* [Dataset entries]

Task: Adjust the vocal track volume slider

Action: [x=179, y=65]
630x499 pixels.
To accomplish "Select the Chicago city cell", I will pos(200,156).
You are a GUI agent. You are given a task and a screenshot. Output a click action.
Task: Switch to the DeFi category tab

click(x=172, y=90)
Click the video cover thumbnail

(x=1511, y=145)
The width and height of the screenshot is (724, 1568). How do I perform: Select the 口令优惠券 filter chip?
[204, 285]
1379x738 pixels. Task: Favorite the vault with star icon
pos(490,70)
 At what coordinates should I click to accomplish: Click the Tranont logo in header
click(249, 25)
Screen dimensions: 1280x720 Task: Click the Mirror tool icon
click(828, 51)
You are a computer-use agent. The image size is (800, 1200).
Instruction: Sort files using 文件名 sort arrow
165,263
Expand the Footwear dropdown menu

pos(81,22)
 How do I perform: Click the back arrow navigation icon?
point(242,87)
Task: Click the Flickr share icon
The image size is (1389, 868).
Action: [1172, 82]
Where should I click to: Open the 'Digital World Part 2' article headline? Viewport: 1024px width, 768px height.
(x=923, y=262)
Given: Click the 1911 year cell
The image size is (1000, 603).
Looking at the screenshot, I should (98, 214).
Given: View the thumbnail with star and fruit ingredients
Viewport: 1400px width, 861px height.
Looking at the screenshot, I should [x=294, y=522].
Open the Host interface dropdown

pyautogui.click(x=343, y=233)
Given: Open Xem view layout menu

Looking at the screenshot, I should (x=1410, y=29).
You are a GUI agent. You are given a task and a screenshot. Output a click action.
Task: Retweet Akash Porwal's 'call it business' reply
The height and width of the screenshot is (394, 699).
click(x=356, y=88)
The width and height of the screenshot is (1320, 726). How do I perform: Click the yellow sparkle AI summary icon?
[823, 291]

* [Exercise requirements] The records above must be repeated exactly, every one of them.

* [Solution]
Task: Adjust the vocal track volume slider

Action: [x=179, y=65]
630x499 pixels.
To accomplish "Select the Chicago city cell", I will pos(200,156).
You are a GUI agent. You are given a task and a screenshot. Output a click action.
Task: Switch to the DeFi category tab

click(x=172, y=90)
Click the video cover thumbnail

(x=1511, y=145)
The width and height of the screenshot is (724, 1568). How do I perform: Select the 口令优惠券 filter chip?
[204, 285]
1379x738 pixels. Task: Favorite the vault with star icon
pos(490,70)
 At what coordinates should I click to accomplish: Click the Tranont logo in header
click(249, 25)
Screen dimensions: 1280x720 Task: Click the Mirror tool icon
click(828, 51)
You are a computer-use agent. The image size is (800, 1200).
Instruction: Sort files using 文件名 sort arrow
165,263
Expand the Footwear dropdown menu

pos(81,22)
 How do I perform: Click the back arrow navigation icon?
point(242,87)
Task: Click the Flickr share icon
The image size is (1389, 868).
Action: [1172, 82]
Where should I click to: Open the 'Digital World Part 2' article headline? Viewport: 1024px width, 768px height.
(x=923, y=262)
Given: Click the 1911 year cell
The image size is (1000, 603).
Looking at the screenshot, I should (98, 214).
Given: View the thumbnail with star and fruit ingredients
Viewport: 1400px width, 861px height.
Looking at the screenshot, I should [x=294, y=522].
Open the Host interface dropdown

pyautogui.click(x=343, y=233)
Given: Open Xem view layout menu

Looking at the screenshot, I should (x=1410, y=29).
You are a GUI agent. You are given a task and a screenshot. Output a click action.
Task: Retweet Akash Porwal's 'call it business' reply
The height and width of the screenshot is (394, 699).
click(x=356, y=88)
The width and height of the screenshot is (1320, 726). How do I perform: Click the yellow sparkle AI summary icon?
[823, 291]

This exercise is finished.